Les Etats-Unis se sont dits «profondément troublés et déçus» par cette condamnation qu’ils jugent «injuste et contraire au respect des droits humains, des libertés fondamentales et de l’Etat de droit». Ils appellent les autorités turques à libérer Osman Kavala ainsi que «toutes les autres personnes incarcérées de manière arbitraire», a appelé le porte-parole du département d’Etat, Ned Price.

La représentante de Human Rights Watch Emma Sinclair-Webb, présente au tribunal, a dénoncé sur Twitter le «pire dénouement possible» – «Horrible, cruel et diabolique». Le directeur Europe d’Amnesty International, Nils Muiznieks, a fustigé dans un communiqué une «parodie de justice» qui «défie le bon sens».

L’association turque des juristes contemporains (CHD) a appelé les avocats à participer à une veille mardi devant le palais de justice pour protester contre le verdict. «Ce gouvernement, qui s’est abattu sur le pays comme un cauchemar, continue de piétiner le droit», a réagi de son côté le chef du principal parti turc de l’opposition, Kemal Kilicdaroglu.

Accusé d’avoir voulu renverser le gouvernement d’Erdogan

Par avance, à la clôture des débats, Osman Kavala – qui a toujours nié les charges pensant contre lui – avait dénoncé un «assassinat judiciaire» contre sa personne: «Les théories du complot, avancées pour des raisons politiques et idéologiques, ont empêché une analyse impartiale des événements et (les ont) déconnectés de la réalité», avait-il lancé avant que les juges ne se retirent.

Figure de la société civile turque, Osman Kavala, 64 ans, était accusé d’avoir cherché à renverser le gouvernement de Recep Tayyip Erdogan via le financement des manifestations anti-gouvernementales dites «mouvement de Gezi» en 2013 et lors du coup d’Etat raté de juillet 2016.

C’est depuis la prison de haute sécurité de Silivri, en lisière d’Istanbul, par visioconférence et vêtu comme à l’accoutumée d’une chemise blanche impeccable, qu’il a suivi lundi les plaidoiries et entendu l’énoncé du verdict, épilogue d’un feuilleton judiciaire renvoyé de mois en mois.
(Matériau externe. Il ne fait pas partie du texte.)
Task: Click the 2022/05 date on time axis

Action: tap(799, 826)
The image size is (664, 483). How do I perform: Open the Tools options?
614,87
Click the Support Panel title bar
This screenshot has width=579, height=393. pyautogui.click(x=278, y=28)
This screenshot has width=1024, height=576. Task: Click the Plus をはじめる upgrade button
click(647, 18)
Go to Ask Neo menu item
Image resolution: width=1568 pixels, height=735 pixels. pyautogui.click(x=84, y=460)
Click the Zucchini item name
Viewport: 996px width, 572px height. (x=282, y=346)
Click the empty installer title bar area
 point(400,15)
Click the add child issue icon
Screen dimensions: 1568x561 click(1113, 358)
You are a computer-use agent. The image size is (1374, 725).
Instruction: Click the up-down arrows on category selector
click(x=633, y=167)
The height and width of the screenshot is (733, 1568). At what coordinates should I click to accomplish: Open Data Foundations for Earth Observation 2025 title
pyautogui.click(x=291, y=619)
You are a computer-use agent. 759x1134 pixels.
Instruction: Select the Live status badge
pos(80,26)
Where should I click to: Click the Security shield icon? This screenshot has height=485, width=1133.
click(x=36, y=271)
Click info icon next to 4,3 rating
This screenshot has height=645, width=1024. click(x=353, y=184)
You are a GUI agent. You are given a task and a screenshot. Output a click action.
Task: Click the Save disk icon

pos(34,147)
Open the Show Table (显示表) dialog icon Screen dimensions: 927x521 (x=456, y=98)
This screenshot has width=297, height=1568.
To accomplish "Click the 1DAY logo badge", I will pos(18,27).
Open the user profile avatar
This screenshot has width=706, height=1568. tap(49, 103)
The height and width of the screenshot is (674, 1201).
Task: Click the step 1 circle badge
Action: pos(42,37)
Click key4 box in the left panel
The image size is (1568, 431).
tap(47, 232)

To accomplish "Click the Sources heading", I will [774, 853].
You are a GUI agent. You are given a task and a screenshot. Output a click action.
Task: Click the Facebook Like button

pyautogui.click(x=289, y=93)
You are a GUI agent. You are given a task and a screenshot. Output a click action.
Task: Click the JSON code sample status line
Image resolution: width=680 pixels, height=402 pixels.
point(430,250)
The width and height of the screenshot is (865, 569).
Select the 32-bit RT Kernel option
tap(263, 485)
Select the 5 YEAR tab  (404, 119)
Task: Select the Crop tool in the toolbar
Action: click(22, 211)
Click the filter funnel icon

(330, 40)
Les trois avocats de l’homme d’affaires, éditeur et philanthrope, ont notamment fait valoir que jamais les juges ne lui ont demandé «où il se trouvait» lors des faits qui lui étaient reprochés.

«Il n’y a pas eu de procès: vous n’avez pas posé une seule question à Osman Kavala», a lancé Me Tolga Aytöre. «Pas même: Etes-vous allé au parc Geai? », épicentre des manifestations de 2013 qui avaient essaimé dans le pays.

«Lâchez vos téléphones»

De même, le dernier défenseur à s’exprimer, Ilkan Koyuncu, a rappelé que «Kavala est accusé d’avoir joué un rôle dans la tentative de putsch en 2016, mais personne ne lui a demandé où il était la nuit du coup».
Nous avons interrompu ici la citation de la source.